═════ Material to process ═════

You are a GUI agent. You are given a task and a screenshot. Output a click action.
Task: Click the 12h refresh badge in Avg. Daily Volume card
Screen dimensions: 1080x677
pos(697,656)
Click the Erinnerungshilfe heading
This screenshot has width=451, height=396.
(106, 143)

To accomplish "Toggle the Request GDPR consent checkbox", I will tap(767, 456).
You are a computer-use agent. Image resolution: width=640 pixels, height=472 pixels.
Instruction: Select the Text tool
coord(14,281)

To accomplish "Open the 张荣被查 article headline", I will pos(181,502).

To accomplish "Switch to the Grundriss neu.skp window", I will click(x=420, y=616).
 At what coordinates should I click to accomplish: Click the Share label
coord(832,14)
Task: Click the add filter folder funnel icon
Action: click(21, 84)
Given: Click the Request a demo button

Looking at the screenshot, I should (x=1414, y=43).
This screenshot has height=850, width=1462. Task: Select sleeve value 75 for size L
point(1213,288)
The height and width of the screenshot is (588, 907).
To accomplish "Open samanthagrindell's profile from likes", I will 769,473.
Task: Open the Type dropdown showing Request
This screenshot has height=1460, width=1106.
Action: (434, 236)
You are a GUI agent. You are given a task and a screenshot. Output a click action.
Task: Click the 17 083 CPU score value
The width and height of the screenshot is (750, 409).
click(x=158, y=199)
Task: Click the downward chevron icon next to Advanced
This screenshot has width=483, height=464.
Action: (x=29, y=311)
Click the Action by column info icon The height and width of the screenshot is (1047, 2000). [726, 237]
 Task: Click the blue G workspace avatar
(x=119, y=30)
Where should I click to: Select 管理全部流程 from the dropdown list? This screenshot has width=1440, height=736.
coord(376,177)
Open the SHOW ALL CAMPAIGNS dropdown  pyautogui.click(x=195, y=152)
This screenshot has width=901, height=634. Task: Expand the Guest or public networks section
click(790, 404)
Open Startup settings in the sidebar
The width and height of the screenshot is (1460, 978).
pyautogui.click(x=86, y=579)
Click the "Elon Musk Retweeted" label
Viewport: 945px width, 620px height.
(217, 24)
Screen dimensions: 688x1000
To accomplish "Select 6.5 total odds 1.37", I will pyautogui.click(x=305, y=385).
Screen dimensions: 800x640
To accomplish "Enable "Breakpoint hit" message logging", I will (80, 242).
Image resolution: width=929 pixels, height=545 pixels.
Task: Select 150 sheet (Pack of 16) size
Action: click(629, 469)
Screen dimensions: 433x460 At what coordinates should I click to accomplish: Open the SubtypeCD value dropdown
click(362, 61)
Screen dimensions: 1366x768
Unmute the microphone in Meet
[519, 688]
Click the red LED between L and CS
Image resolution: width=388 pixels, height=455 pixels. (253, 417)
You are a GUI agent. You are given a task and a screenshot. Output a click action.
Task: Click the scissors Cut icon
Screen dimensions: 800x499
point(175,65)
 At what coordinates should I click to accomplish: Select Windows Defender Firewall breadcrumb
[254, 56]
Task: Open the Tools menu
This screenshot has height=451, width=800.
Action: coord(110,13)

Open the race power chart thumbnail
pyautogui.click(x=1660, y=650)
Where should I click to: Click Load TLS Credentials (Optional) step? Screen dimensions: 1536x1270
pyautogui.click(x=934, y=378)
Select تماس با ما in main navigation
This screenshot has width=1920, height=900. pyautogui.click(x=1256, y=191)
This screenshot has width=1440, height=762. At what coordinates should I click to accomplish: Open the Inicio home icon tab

═════

Each of the entries above needs to be given again exactly.

You are a GUI agent. You are given a task and a screenshot. Output a click action.
Task: Click the 12h refresh badge in Avg. Daily Volume card
Screen dimensions: 1080x677
pos(697,656)
Click the Erinnerungshilfe heading
This screenshot has width=451, height=396.
(106, 143)

To accomplish "Toggle the Request GDPR consent checkbox", I will tap(767, 456).
You are a computer-use agent. Image resolution: width=640 pixels, height=472 pixels.
Instruction: Select the Text tool
coord(14,281)

To accomplish "Open the 张荣被查 article headline", I will pos(181,502).

To accomplish "Switch to the Grundriss neu.skp window", I will click(x=420, y=616).
 At what coordinates should I click to accomplish: Click the Share label
coord(832,14)
Task: Click the add filter folder funnel icon
Action: click(21, 84)
Given: Click the Request a demo button

Looking at the screenshot, I should (x=1414, y=43).
This screenshot has height=850, width=1462. Task: Select sleeve value 75 for size L
point(1213,288)
The height and width of the screenshot is (588, 907).
To accomplish "Open samanthagrindell's profile from likes", I will 769,473.
Task: Open the Type dropdown showing Request
This screenshot has height=1460, width=1106.
Action: (434, 236)
You are a GUI agent. You are given a task and a screenshot. Output a click action.
Task: Click the 17 083 CPU score value
The width and height of the screenshot is (750, 409).
click(x=158, y=199)
Task: Click the downward chevron icon next to Advanced
This screenshot has width=483, height=464.
Action: (x=29, y=311)
Click the Action by column info icon The height and width of the screenshot is (1047, 2000). [726, 237]
 Task: Click the blue G workspace avatar
(x=119, y=30)
Where should I click to: Select 管理全部流程 from the dropdown list? This screenshot has width=1440, height=736.
coord(376,177)
Open the SHOW ALL CAMPAIGNS dropdown  pyautogui.click(x=195, y=152)
This screenshot has width=901, height=634. Task: Expand the Guest or public networks section
click(790, 404)
Open Startup settings in the sidebar
The width and height of the screenshot is (1460, 978).
pyautogui.click(x=86, y=579)
Click the "Elon Musk Retweeted" label
Viewport: 945px width, 620px height.
(217, 24)
Screen dimensions: 688x1000
To accomplish "Select 6.5 total odds 1.37", I will pyautogui.click(x=305, y=385).
Screen dimensions: 800x640
To accomplish "Enable "Breakpoint hit" message logging", I will (80, 242).
Image resolution: width=929 pixels, height=545 pixels.
Task: Select 150 sheet (Pack of 16) size
Action: click(629, 469)
Screen dimensions: 433x460 At what coordinates should I click to accomplish: Open the SubtypeCD value dropdown
click(362, 61)
Screen dimensions: 1366x768
Unmute the microphone in Meet
[519, 688]
Click the red LED between L and CS
Image resolution: width=388 pixels, height=455 pixels. (253, 417)
You are a GUI agent. You are given a task and a screenshot. Output a click action.
Task: Click the scissors Cut icon
Screen dimensions: 800x499
point(175,65)
 At what coordinates should I click to accomplish: Select Windows Defender Firewall breadcrumb
[254, 56]
Task: Open the Tools menu
This screenshot has height=451, width=800.
Action: coord(110,13)

Open the race power chart thumbnail
pyautogui.click(x=1660, y=650)
Where should I click to: Click Load TLS Credentials (Optional) step? Screen dimensions: 1536x1270
pyautogui.click(x=934, y=378)
Select تماس با ما in main navigation
This screenshot has width=1920, height=900. pyautogui.click(x=1256, y=191)
This screenshot has width=1440, height=762. At what coordinates should I click to accomplish: Open the Inicio home icon tab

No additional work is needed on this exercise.